There are a number of different healthcare providers for pregnant women and postnatal moms. Natalie Nelson from the Genesis Birthing Clinic gives us a detailed rundown of the differences between gynaecologists, midwives and doulas.
If you have ever wondered what the difference is between a gynaecologist and a midwife, you’re not alone. Over the last 15 years or so, there has been a trend of more moms moving away from having their babies with a gynaecologist and rather choosing a private midwife to deliver their babies instead. And then along comes the doula to confuse matters even more. In order to clarify exactly what these three types of caregivers do, let’s look at them individually.
Gynae vs Midwife vs Doula
Midwives and gynaecologists are both trained to look after pregnant women and deliver their babies, but there are definite and noteworthy differences between the two practitioners.
Gynaecologists are trained surgeons who focus on dealing with the functions and diseases specific to the female reproductive system. Some gynaecologists specialise in obstetrics – the branch of medicine that is concerned with childbirth. Obstetrics adopts a clinical view of pregnancy and birth. OBGYN training specialises in high-risk pregnancies that could become complicated during the course of the pregnancy and therefore need specific medical management. Obstetricians are medically orientated and perform caesarean sections and any other necessary surgical procedures during pregnancy and delivery. In South Africa, we tend to use the terms gynaecologist and obstetrician interchangeably.
Midwives are also trained medical professionals who look after pregnant women antenatally, during labour and postnatally. They approach pregnancy from a more holistic point of view, seeing pregnancy as a normal, natural process requiring as little medical intervention as possible. Midwives are primarily specialists in natural, low-risk pregnancies and birth. They work closely with gynaecologists who support them and back them up, particularly when pregnancies complicate and when emergency c-sections become necessary. In South Africa, midwives qualify as nurses and opt to study midwifery as a specialisation.
Doulas are not medically trained, but do have training in managing moms in labour, particularly from an encouragement and coaching point of view. The word doula originates from Greek and means ‘woman servant’ or ‘caregiver’. The role of the doula encompasses the non-clinical side of birth. Doulas use and suggest alternative methods of pain management like massage, reflexology, relaxation techniques and different labouring positions, which could be of great help during labour. Doulas also encourage partner participation and offer support and reassurance to birthing partners. Doulas act as advocates for moms, especially in hospitals where birth is viewed as a medical issue, and moms are often left to labour alone.

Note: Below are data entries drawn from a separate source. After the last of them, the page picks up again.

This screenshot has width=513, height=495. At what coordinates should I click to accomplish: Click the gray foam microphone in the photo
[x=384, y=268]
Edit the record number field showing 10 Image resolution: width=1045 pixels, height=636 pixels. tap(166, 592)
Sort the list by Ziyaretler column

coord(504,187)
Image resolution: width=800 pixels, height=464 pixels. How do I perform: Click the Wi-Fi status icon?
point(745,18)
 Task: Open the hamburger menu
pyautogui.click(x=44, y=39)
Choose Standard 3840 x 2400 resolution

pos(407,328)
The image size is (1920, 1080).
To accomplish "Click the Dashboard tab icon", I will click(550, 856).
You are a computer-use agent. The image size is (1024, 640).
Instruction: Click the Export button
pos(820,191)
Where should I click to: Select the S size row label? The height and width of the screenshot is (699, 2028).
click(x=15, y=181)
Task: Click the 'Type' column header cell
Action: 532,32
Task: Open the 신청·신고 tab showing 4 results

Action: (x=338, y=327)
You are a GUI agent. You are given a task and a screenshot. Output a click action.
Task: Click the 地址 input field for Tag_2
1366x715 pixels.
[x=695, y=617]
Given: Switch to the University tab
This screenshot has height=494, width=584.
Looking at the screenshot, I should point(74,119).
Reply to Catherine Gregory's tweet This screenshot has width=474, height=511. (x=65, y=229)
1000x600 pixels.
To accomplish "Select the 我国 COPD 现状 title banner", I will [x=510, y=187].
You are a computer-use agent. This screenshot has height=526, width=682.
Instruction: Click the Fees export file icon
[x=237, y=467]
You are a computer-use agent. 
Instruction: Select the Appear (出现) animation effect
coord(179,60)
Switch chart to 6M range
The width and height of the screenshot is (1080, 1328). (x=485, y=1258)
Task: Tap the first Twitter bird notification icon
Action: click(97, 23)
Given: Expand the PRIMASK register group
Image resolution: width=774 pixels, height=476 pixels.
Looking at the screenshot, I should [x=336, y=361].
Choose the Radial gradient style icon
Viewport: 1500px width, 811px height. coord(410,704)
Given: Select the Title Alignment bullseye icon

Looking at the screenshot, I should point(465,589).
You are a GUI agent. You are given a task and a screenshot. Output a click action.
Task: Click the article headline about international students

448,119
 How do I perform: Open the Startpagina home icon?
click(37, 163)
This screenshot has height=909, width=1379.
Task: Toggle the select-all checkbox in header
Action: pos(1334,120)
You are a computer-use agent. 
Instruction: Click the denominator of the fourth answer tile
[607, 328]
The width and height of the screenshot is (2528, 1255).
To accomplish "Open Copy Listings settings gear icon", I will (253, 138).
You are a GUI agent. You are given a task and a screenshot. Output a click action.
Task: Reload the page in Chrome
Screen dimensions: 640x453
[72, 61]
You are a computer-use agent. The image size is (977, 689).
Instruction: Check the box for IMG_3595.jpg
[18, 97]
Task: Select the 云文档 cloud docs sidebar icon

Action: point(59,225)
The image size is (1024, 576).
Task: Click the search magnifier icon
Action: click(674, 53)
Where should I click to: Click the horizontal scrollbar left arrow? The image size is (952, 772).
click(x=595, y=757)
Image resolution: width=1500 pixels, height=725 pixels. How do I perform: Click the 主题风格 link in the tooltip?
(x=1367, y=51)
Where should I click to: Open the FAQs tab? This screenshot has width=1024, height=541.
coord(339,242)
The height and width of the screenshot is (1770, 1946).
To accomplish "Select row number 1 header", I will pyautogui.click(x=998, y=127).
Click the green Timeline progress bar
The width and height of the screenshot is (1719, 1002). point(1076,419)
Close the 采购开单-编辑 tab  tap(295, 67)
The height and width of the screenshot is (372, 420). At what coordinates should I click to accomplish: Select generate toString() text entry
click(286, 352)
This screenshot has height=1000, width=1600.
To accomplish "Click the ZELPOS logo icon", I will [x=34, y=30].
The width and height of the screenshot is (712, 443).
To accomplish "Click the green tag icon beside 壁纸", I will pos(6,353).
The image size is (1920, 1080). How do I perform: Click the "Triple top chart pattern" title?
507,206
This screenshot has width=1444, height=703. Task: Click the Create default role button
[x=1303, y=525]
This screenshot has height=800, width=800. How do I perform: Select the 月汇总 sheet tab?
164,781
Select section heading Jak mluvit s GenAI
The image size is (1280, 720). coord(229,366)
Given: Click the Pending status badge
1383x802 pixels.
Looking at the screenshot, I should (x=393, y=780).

The benefits of having a doula are numerous, but the most significant ones include a reduction in pain relief medication, reduced medical interventions and fewer emergency caesareans. Not only do doulas assist during the birth, but they can help during the postpartum period as well. Unfortunately the saying ‘It takes a village to raise a child’ is no longer prevalent in our fragmented society, but thankfully postpartum doulas help to fill this gap.
Midwives and doulas work very closely together, often forming a birthing team.
How to choose the best pregnancy caregivers for you
Over the last couple of years, there has been a steady increase in preggy moms choosing private midwives as their primary caregivers. The increase in awareness that moms have the right to choose who they want as their pregnancy caregivers has most certainly contributed to this increase. With midwives specialising in caring for low-risk moms during their pregnancy and labour, it may be surprising to learn that between 80% and 90% of preggy moms are actually considered low-risk while giving birth.
It is safe to say that if you are a high-risk candidate, your only option is to have a gynaecologist take care of you and deliver your baby. However, if you are a low-risk candidate, it will ultimately come down to personal choice. Below is a table that summarises and compares the care offered by midwives and gynaecologists:
Difference in approaches to care between gynaecologist and midwife
The choice is yours
The choice of your pregnancy and birth caregiver is most certainly a very personal one. Once you have investigated, weighed up your options and also considered recommendations from other new moms, choose wisely. Birth is a very special event in any woman’s life; one that will stay with you for the rest of your life, be informed, be confident, but most of all, be empowered.